Bibcode
Maroto, O.; Diez-Merino, Laura; Carbonell, Jordi; Tomàs, Albert; Reyes, M.; Joven-Alvarez, E.; Martín, Y.; Morales de los Ríos, J. A.; del Peral, Luis; Rodríguez-Frías, M. D.
Referencia bibliográfica
Proceedings of the SPIE, Volume 9154, id. 915424 14 pp. (2014).
Fecha de publicación:
7
2014
Número de citas
0
Número de citas referidas
0
Descripción
The Japanese Experiment Module (JEM) Extreme Universe Space Observatory
(EUSO) will be launched and attached to the Japanese module of the
International Space Station (ISS). Its aim is to observe UV photon
tracks produced by ultra-high energy cosmic rays developing in the
atmosphere and producing extensive air showers. The key element of the
instrument is a very wide-field, very fast, large-lense telescope that
can detect extreme energy particles with energy above 1019
eV. The Atmospheric Monitoring System (AMS), comprising, among others,
the Infrared Camera (IRCAM), which is the Spanish contribution, plays a
fundamental role in the understanding of the atmospheric conditions in
the Field of View (FoV) of the telescope.

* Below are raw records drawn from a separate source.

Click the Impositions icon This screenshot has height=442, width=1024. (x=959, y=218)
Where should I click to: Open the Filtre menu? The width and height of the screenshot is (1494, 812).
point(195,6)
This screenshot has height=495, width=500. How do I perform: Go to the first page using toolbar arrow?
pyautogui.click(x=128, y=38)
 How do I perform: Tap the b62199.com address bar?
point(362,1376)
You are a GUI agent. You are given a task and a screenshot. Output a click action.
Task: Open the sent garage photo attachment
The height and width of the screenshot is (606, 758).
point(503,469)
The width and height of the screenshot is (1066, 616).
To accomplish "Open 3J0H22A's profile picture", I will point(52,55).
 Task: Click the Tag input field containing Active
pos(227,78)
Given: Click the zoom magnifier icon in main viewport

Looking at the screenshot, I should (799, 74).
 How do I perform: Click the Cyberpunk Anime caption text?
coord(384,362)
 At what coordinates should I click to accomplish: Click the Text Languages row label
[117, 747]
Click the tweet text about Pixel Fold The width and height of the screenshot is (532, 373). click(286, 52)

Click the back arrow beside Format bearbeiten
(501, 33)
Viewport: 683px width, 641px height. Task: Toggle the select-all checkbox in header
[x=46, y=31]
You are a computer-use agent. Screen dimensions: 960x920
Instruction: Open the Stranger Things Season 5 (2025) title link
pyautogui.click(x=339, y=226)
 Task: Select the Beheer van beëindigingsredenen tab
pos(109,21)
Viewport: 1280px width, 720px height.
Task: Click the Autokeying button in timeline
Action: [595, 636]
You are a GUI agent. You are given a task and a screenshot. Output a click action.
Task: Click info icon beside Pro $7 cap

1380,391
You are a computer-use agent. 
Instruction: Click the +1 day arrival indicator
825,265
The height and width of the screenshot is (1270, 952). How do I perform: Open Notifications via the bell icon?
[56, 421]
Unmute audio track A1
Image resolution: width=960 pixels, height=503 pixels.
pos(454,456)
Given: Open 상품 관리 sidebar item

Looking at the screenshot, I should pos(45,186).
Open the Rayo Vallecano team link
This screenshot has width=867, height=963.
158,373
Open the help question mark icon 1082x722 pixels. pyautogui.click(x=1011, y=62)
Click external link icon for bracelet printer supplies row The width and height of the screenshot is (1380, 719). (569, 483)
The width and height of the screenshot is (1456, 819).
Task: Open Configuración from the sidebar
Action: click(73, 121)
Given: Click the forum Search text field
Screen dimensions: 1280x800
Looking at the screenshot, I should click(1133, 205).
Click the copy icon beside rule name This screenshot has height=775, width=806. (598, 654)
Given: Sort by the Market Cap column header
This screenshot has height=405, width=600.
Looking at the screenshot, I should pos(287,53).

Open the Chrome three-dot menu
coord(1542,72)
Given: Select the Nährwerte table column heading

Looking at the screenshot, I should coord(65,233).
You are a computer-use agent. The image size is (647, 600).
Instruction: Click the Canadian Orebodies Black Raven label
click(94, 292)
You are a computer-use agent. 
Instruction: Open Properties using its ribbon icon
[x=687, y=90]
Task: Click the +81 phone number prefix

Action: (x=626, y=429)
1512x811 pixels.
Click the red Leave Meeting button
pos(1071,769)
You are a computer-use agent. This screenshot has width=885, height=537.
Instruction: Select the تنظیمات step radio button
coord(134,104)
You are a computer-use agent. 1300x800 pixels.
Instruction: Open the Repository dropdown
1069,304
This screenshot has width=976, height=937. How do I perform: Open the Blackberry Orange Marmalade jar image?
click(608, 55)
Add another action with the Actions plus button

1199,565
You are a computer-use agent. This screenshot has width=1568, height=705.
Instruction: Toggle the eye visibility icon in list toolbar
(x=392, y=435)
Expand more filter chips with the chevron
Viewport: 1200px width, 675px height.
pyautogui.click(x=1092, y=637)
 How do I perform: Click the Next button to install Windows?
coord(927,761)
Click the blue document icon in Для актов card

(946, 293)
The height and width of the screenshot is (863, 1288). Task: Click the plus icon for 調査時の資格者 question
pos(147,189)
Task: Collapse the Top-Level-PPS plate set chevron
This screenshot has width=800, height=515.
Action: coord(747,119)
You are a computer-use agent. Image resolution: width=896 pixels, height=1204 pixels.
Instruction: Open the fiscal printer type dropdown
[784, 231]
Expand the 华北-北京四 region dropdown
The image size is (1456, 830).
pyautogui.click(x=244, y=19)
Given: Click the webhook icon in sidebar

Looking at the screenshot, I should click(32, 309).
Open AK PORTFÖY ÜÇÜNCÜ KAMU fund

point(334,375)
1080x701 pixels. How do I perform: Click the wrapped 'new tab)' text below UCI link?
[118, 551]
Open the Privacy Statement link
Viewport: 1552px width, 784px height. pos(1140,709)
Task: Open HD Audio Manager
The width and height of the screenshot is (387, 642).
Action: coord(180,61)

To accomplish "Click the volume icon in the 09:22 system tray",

It is used to detect the
temperature of clouds and to obtain the cloud coverage and cloud top
altitude during the observation period of the JEM-EUSO main instrument.
SENER is responsible for the preliminary design of the Front End
Electronics (FEE) of the Infrared Camera, based on an uncooled
microbolometer, and the manufacturing and verification of the prototype
model. This paper describes the flight design drivers and key factors to
achieve the target features, namely, detector biasing with electrical
noise better than 100μV from 1Hz to 10MHz, temperature control of the
microbolometer, from 10°C to 40°C with stability better than
10mK over 4.8hours, low noise high bandwidth amplifier adaptation of the
microbolometer output to differential input before analog to digital
conversion, housekeeping generation, microbolometer control, and image
accumulation for noise reduction. It also shows the modifications
implemented in the FEE prototype design to perform a trade-off of
different technologies, such as the convenience of using linear or
switched regulation for the temperature control, the possibility to
check the camera performances when both microbolometer and analog
electronics are moved further away from the power and digital
electronics, and the addition of switching regulators to demonstrate the
design is immune to the electrical noise the switching converters
introduce. Finally, the results obtained during the verification phase
are presented: FEE limitations, verification results, including FEE
noise for each channel and its equivalent NETD and microbolometer
temperature stability achieved, technologies trade-off, lessons learnt,
and design improvement to implement in future project phases.